I tried making a random prime finder script I wrote in 5 minutes parallel. Well, I guess it works as the resource monitor shows 6 threads more than without running it parallel, but it is definitely in its early stages.
This might not be related, but it seems my average CPU usage in studio can never go over 25% , which makes testing performance benefits really hard.
Any changes on the handling of nullable types? My main concern is whether or not values that are specifically tested to be non-nil will be treated as such in the type checker.
Example:
function SomeFunction(someArg: string?)
if (someArg ~= nil) then
SomeOtherFunction(someArg)
-- This will complain about mismatch between string and (string | nil)
-- despite the nil check just above.
-- Will the type checker ever be conscious about checks like this?
end
end
function SomeOtherFunction(someArg: string)
-- Do something with the non-nullable string here.
end
Also, what about how modules load types? I always thought of a require where the target module exports types to be akin to an include or using statement, but from what I can tell on the Luau website, referencing those types is only possible via:
local Module = require(...)
local Var: Module.ExportedType = ...
Are there any plans to lift the requirement of prepending Module. onto the type expression?
Right now you can use if someArg then, which will refine the type of someArg within the if block to remove the nil variant.

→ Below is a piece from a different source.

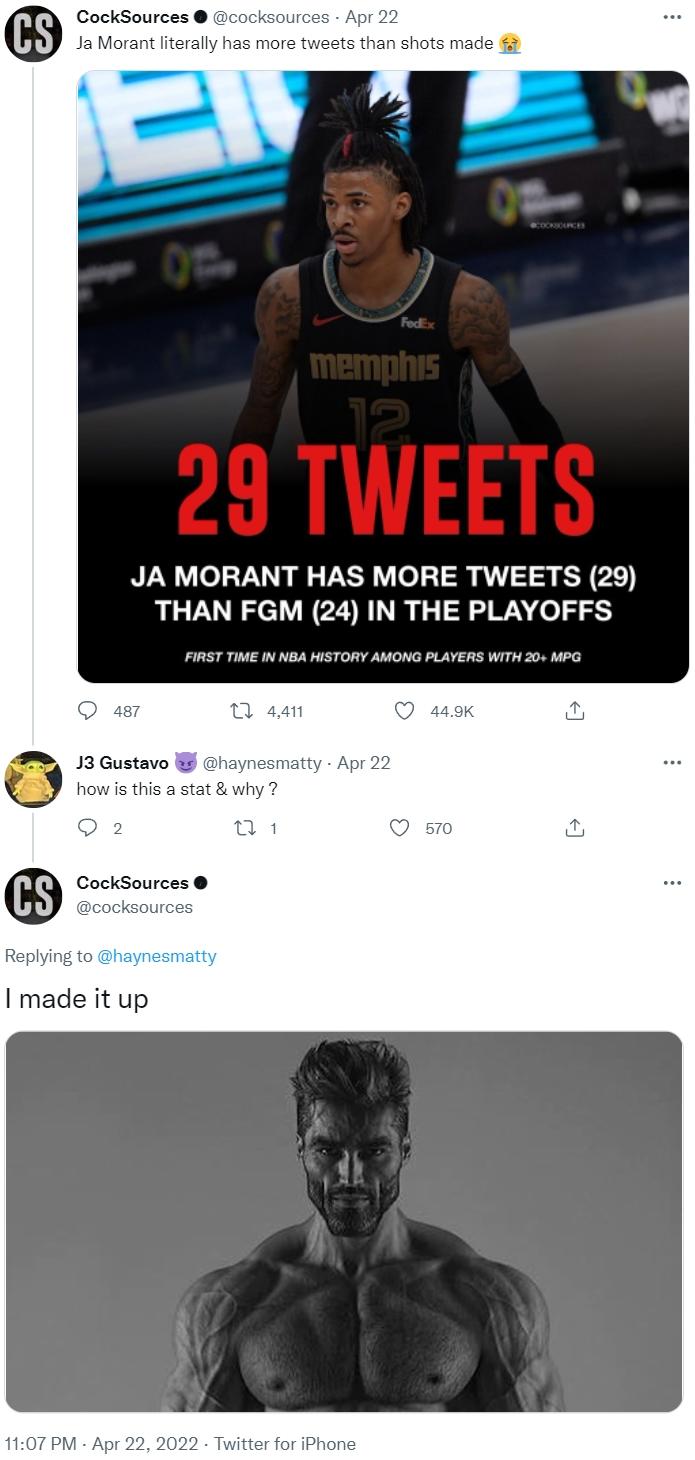Open CockSources avatar on the reply tweet

pos(33,895)
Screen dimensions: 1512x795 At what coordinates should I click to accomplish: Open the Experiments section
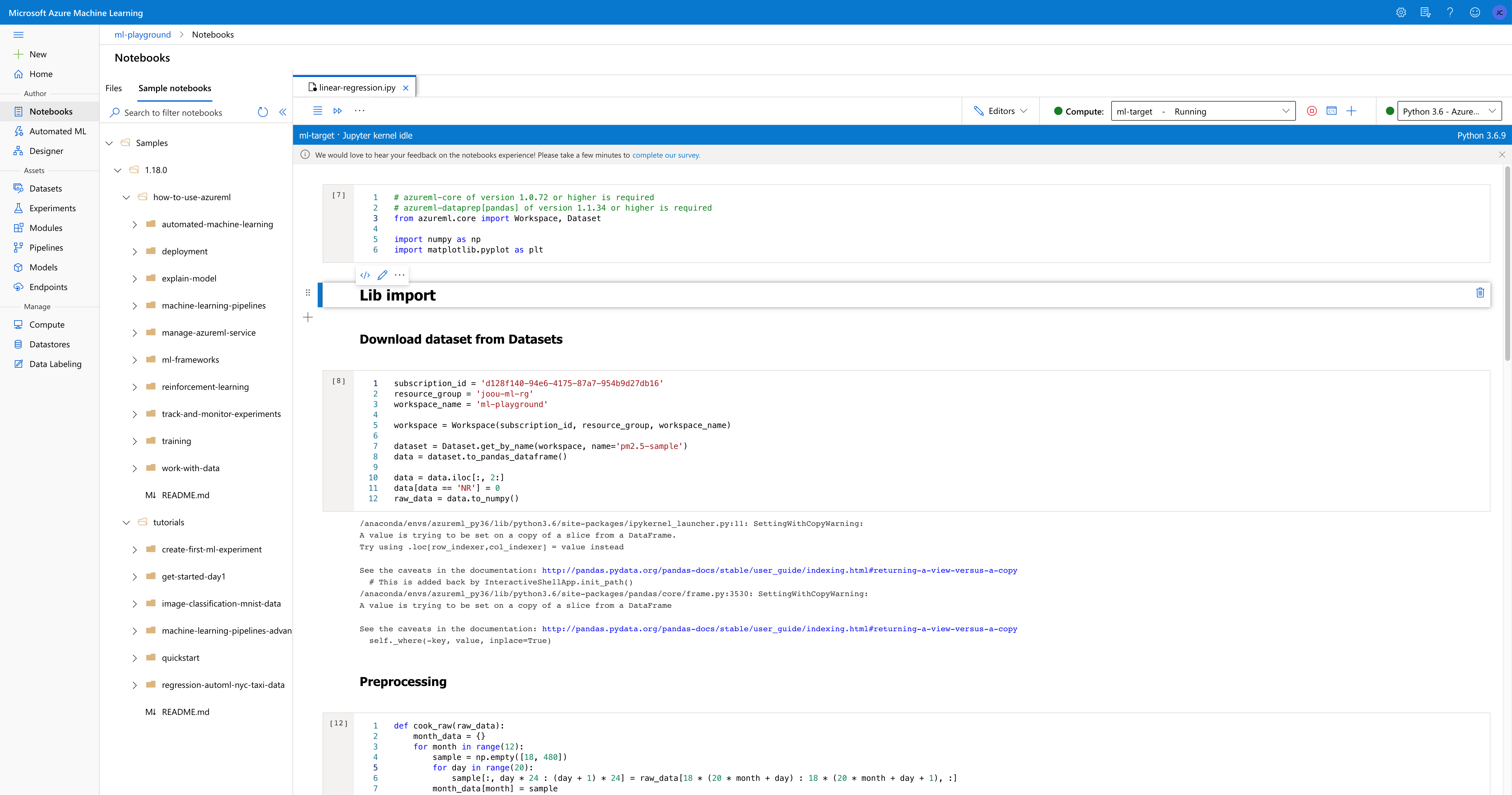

We aren’t doing this for comparisons or for and/or chains, which is planned but not for v0 (so will likely only happen early next year).
No changes in this regard yet; we will need to dive into some use cases for this to make sure having a separate way to import types is valuable here.
Not at the moment, similarly how require always puts the results into the resulting variable’s “scope” (short of using getfenv).